##### Records provided #####

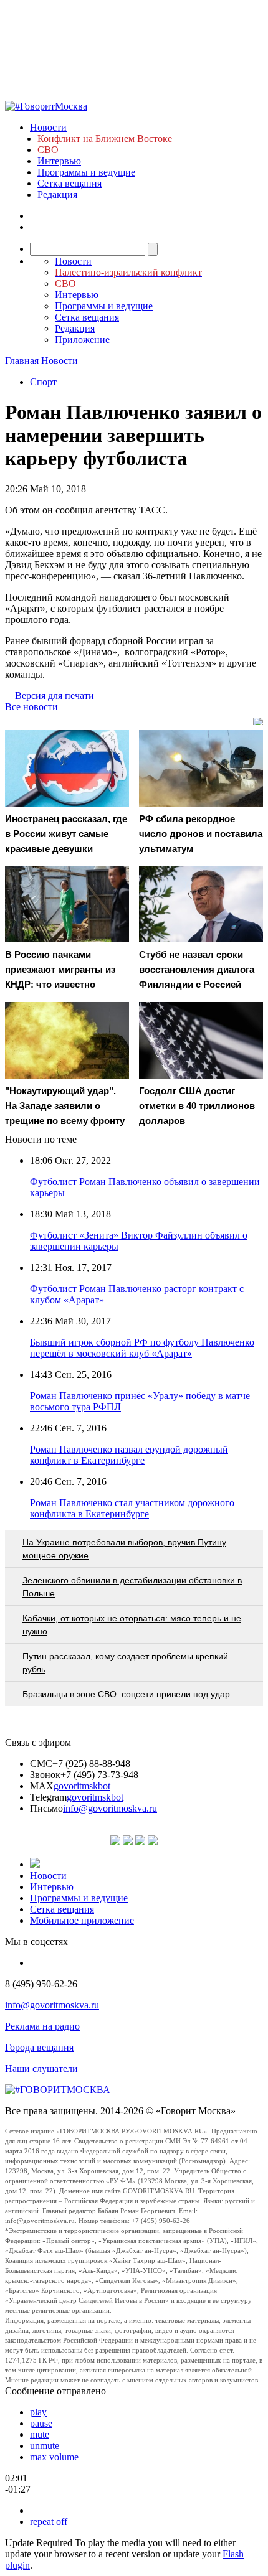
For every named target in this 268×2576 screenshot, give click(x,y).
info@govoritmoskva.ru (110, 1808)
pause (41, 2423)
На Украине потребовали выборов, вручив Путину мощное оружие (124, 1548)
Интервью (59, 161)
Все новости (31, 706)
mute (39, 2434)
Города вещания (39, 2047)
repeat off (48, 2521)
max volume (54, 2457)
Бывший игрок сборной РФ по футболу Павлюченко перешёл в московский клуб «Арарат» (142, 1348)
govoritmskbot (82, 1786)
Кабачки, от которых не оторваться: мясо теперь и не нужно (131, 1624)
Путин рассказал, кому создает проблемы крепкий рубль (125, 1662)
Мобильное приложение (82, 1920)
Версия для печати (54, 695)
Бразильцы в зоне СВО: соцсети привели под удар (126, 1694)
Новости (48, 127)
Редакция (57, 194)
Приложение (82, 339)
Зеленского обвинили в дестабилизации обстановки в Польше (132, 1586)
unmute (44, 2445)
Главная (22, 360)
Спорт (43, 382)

#####
##### Records provided #####

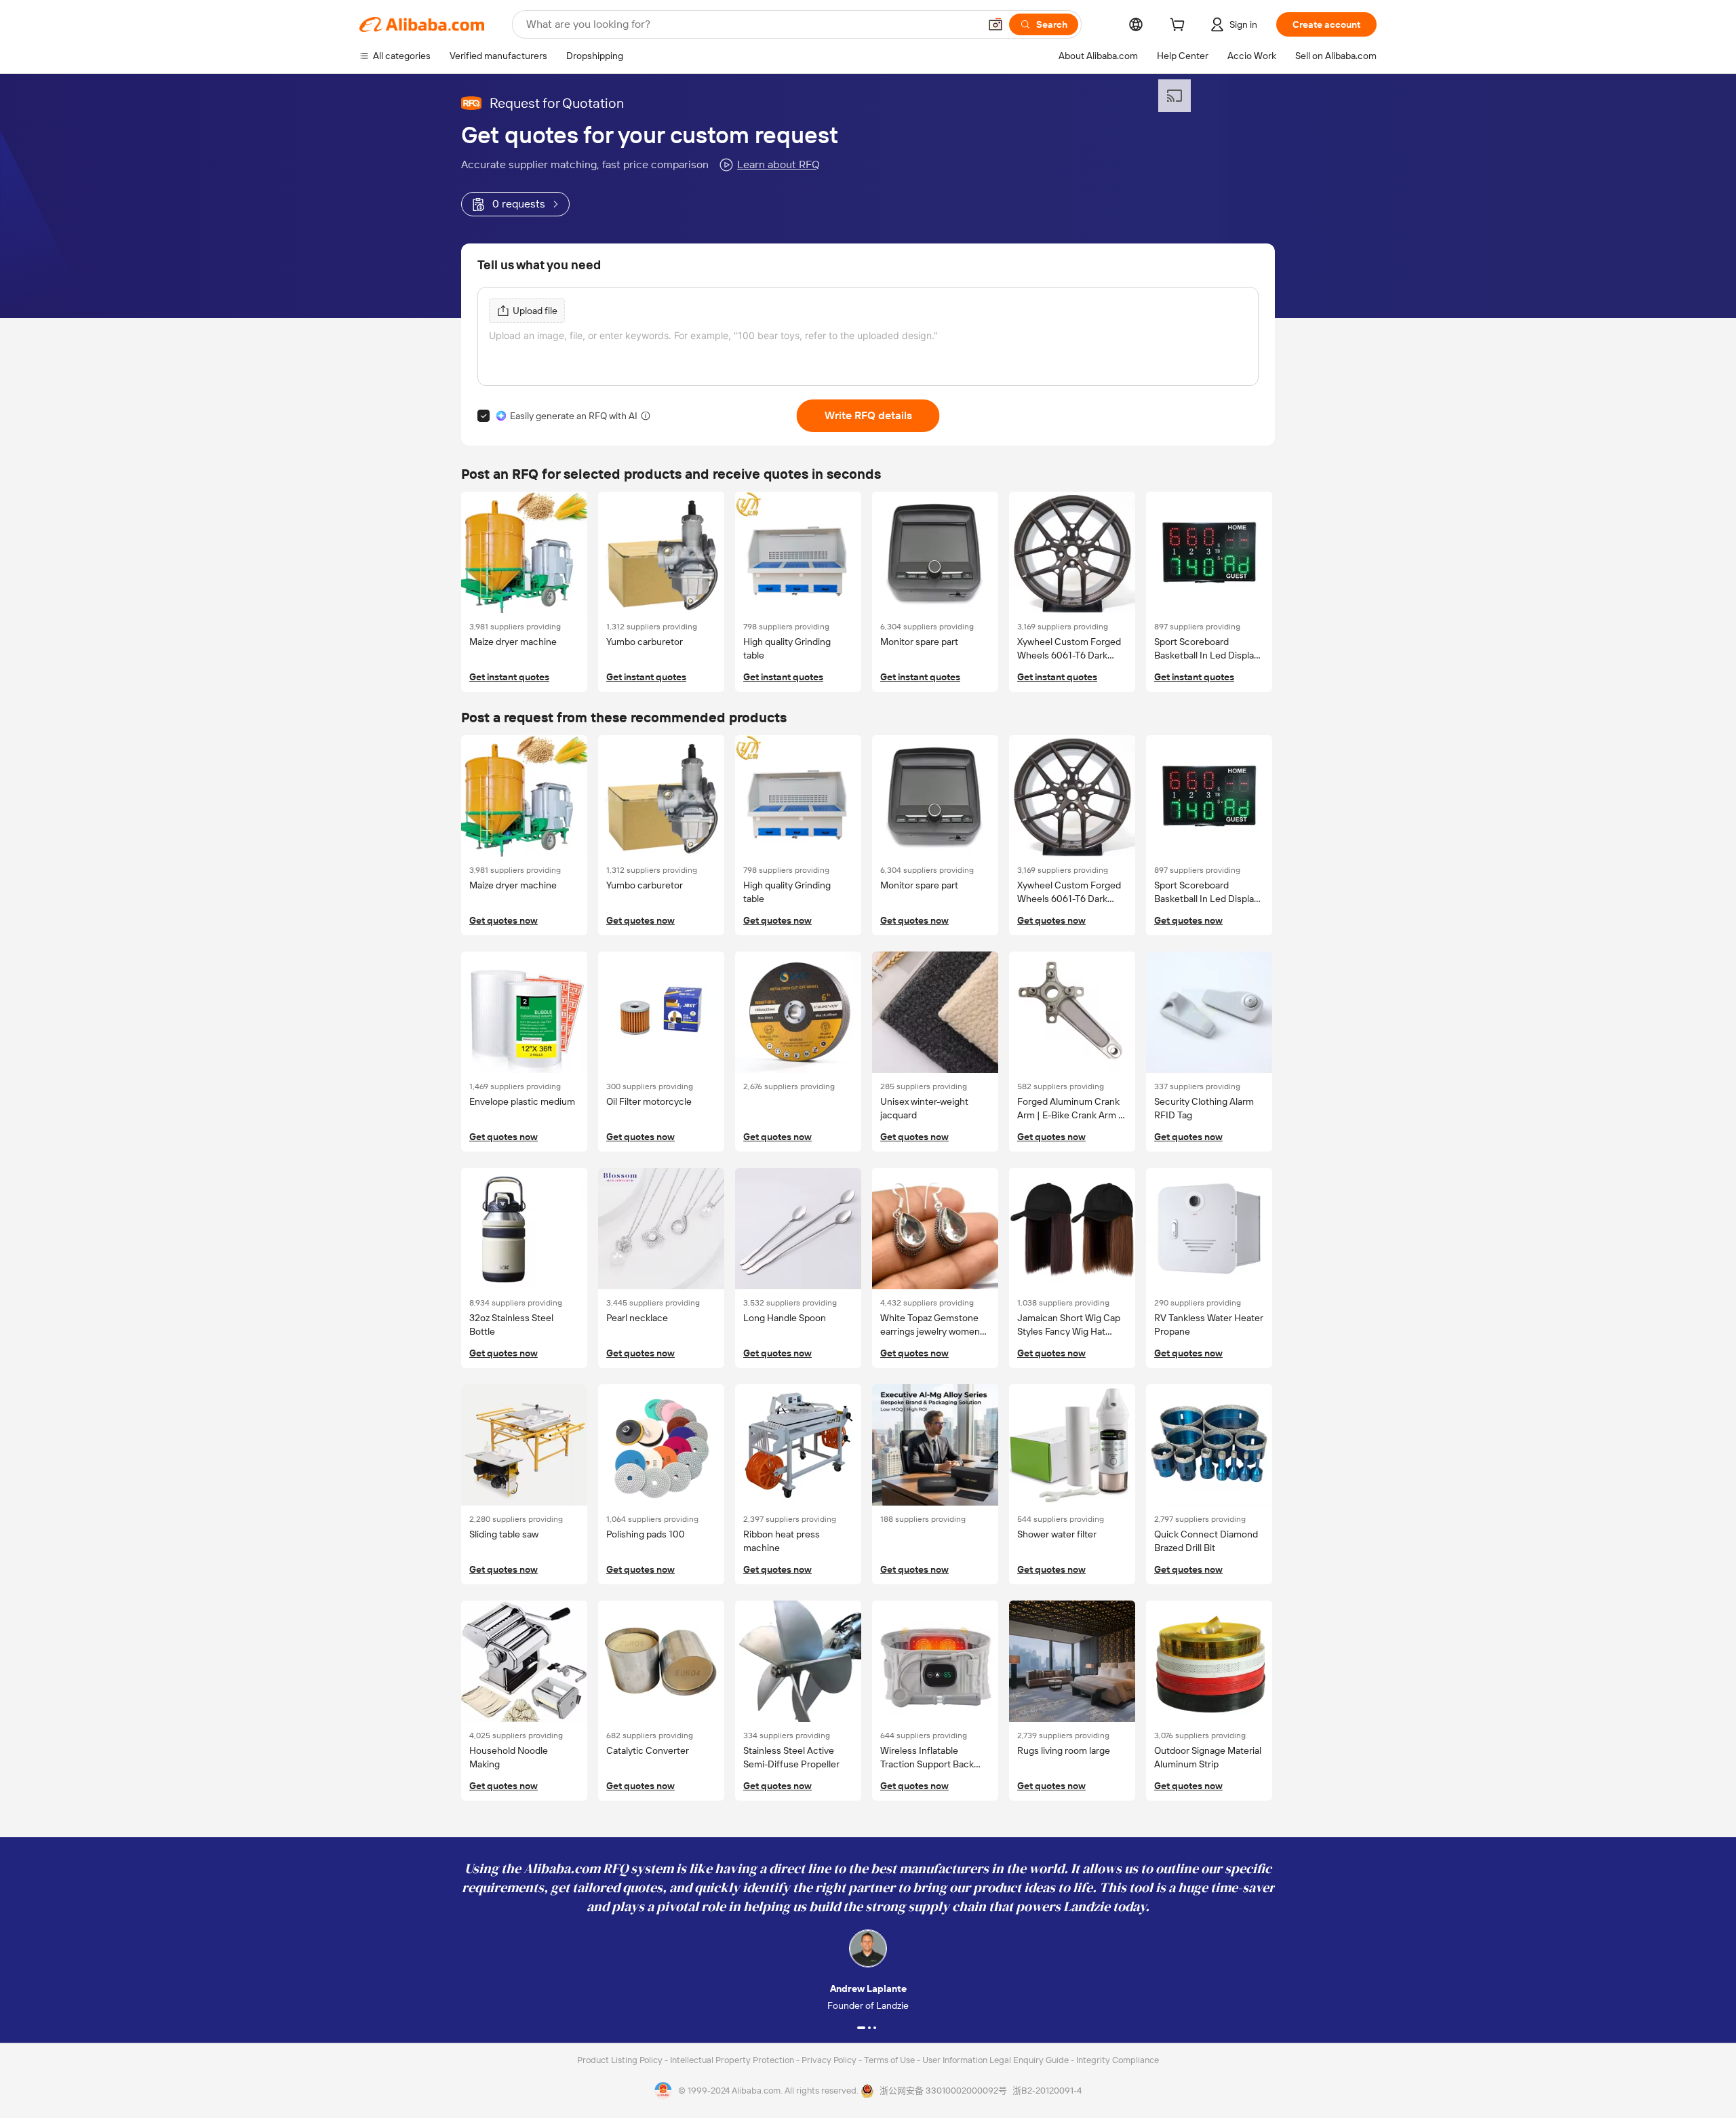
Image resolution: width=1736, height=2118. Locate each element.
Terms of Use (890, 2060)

#####

What you should do: All lines above from the line with "For every named" through the line with "Приложение (82, 339)", both included, are to be set down exactly, with nothing else.

Exercise solution:
For every named target in this 268×2576 screenshot, give click(x,y).
info@govoritmoskva.ru (110, 1808)
pause (41, 2423)
На Украине потребовали выборов, вручив Путину мощное оружие (124, 1548)
Интервью (59, 161)
Все новости (31, 706)
mute (39, 2434)
Города вещания (39, 2047)
repeat off (48, 2521)
max volume (54, 2457)
Бывший игрок сборной РФ по футболу Павлюченко перешёл в московский клуб «Арарат» (142, 1348)
govoritmskbot (82, 1786)
Кабачки, от которых не оторваться: мясо теперь и не нужно (131, 1624)
Путин рассказал, кому создает проблемы крепкий рубль (125, 1662)
Мобильное приложение (82, 1920)
Версия для печати (54, 695)
Бразильцы в зоне СВО: соцсети привели под удар (126, 1694)
Новости (48, 127)
Редакция (57, 194)
Приложение (82, 339)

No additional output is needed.